Strangers – Simone Felice Review

simone-feliceReleased: March 2014

With some wonderfully lyrical songwriting and intimate, yet stately, production, Strangers is an all-round excellent album from a very talented singer-songwriter.

Simone Felice has had a busy career. As well as playing with bands the Felice Brothers and The Duke & The King, he’s also found time to pursue a solo career. Strangers, his second solo outing, shows a man utterly at ease with himself musically.
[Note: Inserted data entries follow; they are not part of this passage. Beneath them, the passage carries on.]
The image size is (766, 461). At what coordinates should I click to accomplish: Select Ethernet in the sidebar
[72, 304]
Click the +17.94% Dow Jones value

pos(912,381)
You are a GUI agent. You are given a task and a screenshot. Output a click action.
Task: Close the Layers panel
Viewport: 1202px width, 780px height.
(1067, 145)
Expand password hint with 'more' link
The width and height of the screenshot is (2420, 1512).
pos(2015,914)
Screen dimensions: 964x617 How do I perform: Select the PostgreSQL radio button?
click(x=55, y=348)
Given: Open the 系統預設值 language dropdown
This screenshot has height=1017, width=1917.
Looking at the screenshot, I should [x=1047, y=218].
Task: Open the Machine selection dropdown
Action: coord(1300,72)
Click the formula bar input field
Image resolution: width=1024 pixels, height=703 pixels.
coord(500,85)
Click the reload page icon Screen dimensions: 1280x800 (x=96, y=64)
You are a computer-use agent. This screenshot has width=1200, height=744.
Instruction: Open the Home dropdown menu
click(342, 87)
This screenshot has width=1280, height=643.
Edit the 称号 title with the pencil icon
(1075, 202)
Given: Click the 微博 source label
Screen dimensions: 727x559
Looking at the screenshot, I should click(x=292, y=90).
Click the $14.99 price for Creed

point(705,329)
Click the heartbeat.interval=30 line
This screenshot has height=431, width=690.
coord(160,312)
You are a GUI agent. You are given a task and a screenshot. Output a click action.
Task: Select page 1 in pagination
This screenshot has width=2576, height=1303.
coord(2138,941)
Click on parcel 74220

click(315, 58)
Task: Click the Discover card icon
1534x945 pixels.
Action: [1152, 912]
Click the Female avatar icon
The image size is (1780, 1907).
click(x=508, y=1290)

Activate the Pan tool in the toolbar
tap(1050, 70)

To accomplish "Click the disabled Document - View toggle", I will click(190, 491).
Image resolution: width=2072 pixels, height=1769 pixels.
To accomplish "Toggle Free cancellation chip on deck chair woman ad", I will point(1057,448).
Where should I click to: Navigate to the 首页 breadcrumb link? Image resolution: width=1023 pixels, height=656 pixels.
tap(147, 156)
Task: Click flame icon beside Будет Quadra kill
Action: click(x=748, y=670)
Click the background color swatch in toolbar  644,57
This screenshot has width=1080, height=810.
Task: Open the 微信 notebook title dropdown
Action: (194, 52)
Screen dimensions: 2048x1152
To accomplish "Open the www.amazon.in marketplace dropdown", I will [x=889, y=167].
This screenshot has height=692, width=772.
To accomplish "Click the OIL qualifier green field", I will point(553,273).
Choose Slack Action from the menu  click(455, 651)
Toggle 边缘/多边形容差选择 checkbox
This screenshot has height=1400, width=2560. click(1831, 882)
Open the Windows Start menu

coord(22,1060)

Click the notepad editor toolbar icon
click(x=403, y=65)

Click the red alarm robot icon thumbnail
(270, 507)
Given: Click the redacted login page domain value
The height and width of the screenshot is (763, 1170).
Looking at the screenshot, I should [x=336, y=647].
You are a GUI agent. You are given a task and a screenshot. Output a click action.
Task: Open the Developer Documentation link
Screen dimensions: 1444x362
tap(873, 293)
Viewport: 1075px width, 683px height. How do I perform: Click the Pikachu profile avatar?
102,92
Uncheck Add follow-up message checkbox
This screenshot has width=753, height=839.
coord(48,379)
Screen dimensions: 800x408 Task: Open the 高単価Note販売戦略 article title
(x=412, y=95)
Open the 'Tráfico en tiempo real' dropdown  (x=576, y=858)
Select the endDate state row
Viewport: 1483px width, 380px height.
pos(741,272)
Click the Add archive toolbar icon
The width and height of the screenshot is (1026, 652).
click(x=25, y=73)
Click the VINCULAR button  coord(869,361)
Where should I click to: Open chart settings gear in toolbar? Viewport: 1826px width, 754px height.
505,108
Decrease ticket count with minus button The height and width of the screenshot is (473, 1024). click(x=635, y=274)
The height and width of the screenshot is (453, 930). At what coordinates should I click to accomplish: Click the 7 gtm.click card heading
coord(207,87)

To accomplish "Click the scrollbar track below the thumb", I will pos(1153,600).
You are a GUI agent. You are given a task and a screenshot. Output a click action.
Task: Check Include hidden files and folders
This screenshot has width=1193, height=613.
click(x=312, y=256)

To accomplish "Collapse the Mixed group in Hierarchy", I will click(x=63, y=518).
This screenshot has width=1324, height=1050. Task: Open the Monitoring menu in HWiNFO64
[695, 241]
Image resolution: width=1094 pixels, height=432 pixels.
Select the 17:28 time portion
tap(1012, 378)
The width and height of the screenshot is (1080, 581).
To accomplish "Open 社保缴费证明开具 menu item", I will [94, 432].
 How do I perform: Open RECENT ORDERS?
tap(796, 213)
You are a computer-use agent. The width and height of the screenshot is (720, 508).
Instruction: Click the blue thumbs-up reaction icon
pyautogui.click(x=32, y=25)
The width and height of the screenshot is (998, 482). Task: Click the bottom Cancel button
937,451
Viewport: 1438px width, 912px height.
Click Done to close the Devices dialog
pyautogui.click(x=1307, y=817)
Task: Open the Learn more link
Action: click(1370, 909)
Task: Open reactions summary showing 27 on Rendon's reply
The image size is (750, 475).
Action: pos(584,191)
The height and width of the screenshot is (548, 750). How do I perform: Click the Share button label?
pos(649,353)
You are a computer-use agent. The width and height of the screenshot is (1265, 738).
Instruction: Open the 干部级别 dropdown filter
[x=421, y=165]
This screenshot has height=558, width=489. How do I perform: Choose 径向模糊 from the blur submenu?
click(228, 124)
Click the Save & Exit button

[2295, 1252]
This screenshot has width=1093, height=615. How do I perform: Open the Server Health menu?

A collection of 10 mellow and occasionally melancholy songs, Strangers still manages to stand out from the singer-songwriter pack thanks to Felice’s gift for narrative lyrics and understated, classy production.

Though most of the songs here are built around Felice’s voice and an accompanying acoustic guitar or piano, they have a warm, rich quality with plenty of ear-catching accents, including some lovely horns on Bye Bye Palenville and The Best That Money Can Buy and what sounds like a whirling Hammond organ on album closer The Gallows.

While Felice’s voice and playing are excellent, the real strength of Strangers is his talent as a songwriter. Every song here feel like a little narrative snippet of another time or place or character made personal by Felice’s intimate vocal delivery and given a sense of timelessness by the Americana tinged production. If you’re struggling for a point of comparison think somewhere between the poetic storytelling and lived-in production of Bob Dylan’s Blood On The Tracks, Elvis Costellos’s King Of America and Ray LaMontagne’s Gossip In The Grain.

In fact, the only real complaint here is that Felice occasionally takes this Dylan influence a little too to heart, adopting a strange, rambling free-association style vocal delivery on a couple of tracks such as opening number Molly-O that I guess was meant to add to the ‘storyteller’ aspect of the songs but is instead oddly distracting – especially when Felice’s singing is generally so beautiful elsewhere.

Other than that, the material here is universally strong though the sustained, sombre mood can lead to occasional restless moments. One or two slightly more adventurous or distinct tracks wouldn’t have gone amiss but rest assured, if its stately piano ballads and rustic hymns of commitment you’re after, you’re in luck – Strangers has those in abundance and they’re all fantastic. A truly excellent album from a very talented individual.